Map Functions Over Glycan Structure Vectors with Indices

These functions apply a function to each unique structure in a glycan structure vector along with their corresponding indices, taking advantage of hash-based deduplication to avoid redundant computation. Similar to purrr imap functions, but optimized for glycan structure vectors.

Usage

simap(.x, .f, ...)

simap_vec(.x, .f, ..., .ptype = NULL)

simap_lgl(.x, .f, ...)

simap_int(.x, .f, ...)

simap_dbl(.x, .f, ...)

simap_chr(.x, .f, ...)

simap_structure(.x, .f, ...)

Arguments

.x: A glycan structure vector (glyrepr_structure).
.f: A function that takes an igraph object (from .x) and an index/name, returning a result. Can be a function, purrr-style lambda (~ paste(.x, .y)), or a character string naming a function.
...: Additional arguments passed to .f.
.ptype: A prototype for the return type (for simap_vec).

Value

simap(): A list
simap_vec(): An atomic vector of type specified by .ptype
simap_lgl(): Returns a logical vector
simap_int(): Returns an integer vector
simap_dbl(): Returns a double vector
simap_chr(): Returns a character vector
simap_structure(): A new glyrepr_structure object

Details

These functions only compute .f once for each unique combination of structure and corresponding index/name, then map the results back to the original vector positions. This is much more efficient than applying .f to each element individually when there are duplicate structures.

IMPORTANT PERFORMANCE NOTE: Due to the inclusion of position indices, simap functions have O(total_structures) time complexity because each position creates a unique combination, even with identical structures.

Alternative: Consider smap() functions if position information is not required.

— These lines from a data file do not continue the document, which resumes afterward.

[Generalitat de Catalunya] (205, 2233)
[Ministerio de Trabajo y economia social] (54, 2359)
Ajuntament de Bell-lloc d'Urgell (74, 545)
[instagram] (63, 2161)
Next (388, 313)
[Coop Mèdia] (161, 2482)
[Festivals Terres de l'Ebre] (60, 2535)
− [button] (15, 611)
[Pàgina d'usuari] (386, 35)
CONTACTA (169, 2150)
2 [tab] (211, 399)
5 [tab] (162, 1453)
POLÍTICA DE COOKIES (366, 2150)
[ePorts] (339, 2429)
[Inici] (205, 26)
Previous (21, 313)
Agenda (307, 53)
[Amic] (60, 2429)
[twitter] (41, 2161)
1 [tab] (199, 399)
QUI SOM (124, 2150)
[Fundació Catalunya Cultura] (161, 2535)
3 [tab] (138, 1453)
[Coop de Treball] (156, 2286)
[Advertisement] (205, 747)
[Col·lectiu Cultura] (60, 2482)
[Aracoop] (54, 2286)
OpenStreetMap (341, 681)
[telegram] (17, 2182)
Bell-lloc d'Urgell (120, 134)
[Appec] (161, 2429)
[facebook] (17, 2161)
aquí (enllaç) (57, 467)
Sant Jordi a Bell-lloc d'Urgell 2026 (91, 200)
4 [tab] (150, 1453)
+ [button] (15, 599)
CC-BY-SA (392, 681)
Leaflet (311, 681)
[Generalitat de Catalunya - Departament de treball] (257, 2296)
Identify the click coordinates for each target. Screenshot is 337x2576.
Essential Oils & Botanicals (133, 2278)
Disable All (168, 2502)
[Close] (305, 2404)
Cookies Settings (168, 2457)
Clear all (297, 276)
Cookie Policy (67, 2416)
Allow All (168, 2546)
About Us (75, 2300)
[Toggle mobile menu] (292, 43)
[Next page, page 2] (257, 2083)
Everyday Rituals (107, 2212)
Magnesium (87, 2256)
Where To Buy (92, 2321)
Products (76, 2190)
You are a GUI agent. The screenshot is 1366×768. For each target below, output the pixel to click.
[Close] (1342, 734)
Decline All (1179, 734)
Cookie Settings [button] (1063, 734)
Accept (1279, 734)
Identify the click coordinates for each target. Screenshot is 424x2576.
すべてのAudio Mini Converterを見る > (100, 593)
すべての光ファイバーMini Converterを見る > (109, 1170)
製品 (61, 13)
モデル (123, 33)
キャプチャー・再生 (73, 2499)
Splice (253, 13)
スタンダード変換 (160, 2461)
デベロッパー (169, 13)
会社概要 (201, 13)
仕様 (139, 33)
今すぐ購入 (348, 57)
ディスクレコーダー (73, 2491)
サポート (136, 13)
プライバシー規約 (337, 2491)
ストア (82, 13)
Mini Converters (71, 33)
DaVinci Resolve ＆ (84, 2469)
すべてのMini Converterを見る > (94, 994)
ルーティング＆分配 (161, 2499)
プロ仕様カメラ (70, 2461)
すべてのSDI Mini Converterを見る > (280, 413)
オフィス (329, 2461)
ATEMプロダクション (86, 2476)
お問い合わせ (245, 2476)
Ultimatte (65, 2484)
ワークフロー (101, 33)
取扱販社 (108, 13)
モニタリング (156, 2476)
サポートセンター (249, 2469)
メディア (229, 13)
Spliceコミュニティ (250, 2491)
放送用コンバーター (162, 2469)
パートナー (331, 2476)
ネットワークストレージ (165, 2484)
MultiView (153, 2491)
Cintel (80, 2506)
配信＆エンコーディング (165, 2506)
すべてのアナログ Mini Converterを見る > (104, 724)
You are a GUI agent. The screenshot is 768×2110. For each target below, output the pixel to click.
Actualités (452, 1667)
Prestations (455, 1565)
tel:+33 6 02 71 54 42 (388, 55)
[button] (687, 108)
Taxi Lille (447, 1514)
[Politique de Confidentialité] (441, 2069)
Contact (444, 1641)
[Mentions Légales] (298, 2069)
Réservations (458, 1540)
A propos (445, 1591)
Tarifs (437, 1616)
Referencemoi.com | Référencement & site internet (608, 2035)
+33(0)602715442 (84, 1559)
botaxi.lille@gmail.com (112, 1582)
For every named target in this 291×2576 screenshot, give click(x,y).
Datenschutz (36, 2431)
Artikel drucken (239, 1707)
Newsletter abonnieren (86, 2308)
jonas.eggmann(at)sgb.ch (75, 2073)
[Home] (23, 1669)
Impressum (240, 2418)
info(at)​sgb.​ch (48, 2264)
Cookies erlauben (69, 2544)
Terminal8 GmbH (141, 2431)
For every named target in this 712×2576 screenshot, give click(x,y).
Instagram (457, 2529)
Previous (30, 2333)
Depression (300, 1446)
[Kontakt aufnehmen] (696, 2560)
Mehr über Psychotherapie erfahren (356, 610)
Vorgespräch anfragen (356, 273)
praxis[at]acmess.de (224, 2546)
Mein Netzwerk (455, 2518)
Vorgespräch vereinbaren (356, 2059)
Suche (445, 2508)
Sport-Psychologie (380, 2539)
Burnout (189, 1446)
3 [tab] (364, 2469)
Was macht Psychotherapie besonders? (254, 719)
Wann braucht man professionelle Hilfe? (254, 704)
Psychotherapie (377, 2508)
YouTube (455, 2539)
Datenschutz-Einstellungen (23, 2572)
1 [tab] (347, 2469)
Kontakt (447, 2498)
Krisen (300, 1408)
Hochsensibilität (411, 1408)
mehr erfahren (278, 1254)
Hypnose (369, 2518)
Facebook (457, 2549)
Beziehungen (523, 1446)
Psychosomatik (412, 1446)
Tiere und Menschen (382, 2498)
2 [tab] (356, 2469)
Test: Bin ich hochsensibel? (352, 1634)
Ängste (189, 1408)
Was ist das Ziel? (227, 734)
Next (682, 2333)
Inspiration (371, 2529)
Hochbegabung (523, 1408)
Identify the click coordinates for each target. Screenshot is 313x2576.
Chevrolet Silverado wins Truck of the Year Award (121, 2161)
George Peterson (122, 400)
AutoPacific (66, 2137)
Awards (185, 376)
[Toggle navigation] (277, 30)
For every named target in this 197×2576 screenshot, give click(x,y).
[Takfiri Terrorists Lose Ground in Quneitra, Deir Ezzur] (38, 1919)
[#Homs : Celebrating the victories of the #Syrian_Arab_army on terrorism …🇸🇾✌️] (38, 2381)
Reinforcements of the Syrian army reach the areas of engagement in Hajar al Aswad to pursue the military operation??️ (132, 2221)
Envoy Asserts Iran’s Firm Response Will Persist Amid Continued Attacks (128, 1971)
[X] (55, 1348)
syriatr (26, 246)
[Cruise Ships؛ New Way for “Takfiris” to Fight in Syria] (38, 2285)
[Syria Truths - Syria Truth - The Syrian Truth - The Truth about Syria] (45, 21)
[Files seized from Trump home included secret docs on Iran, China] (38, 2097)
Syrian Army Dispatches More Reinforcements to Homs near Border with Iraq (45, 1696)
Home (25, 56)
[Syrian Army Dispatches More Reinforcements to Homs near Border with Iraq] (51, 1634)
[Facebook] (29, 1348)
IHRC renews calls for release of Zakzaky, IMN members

The index passed to .f is the position in the original vector (1-based). If the vector has names, the names are passed instead of indices.

Return Types:

simap(): Returns a list with the same length as .x
simap_vec(): Returns an atomic vector with the same length as .x
simap_lgl(): Returns a logical vector
simap_int(): Returns an integer vector
simap_dbl(): Returns a double vector
simap_chr(): Returns a character vector
simap_structure(): Returns a new glycan structure vector (.f must return igraph objects)

Examples

# Create structure vectors with duplicates
core1 <- o_glycan_core_1()
core2 <- n_glycan_core()
structures <- glycan_structure(core1, core2, core1)  # core1 appears twice

# Map a function that uses both structure and index
simap_chr(structures, function(g, i) paste0("Structure_", i, "_vcount_", igraph::vcount(g)))
#> [1] "Structure_1_vcount_2" "Structure_2_vcount_5" "Structure_3_vcount_2"

# Use purrr-style lambda functions  
simap_chr(structures, ~ paste0("Pos", .y, "_vertices", igraph::vcount(.x)))
#> [1] "Pos1_vertices2" "Pos2_vertices5" "Pos3_vertices2"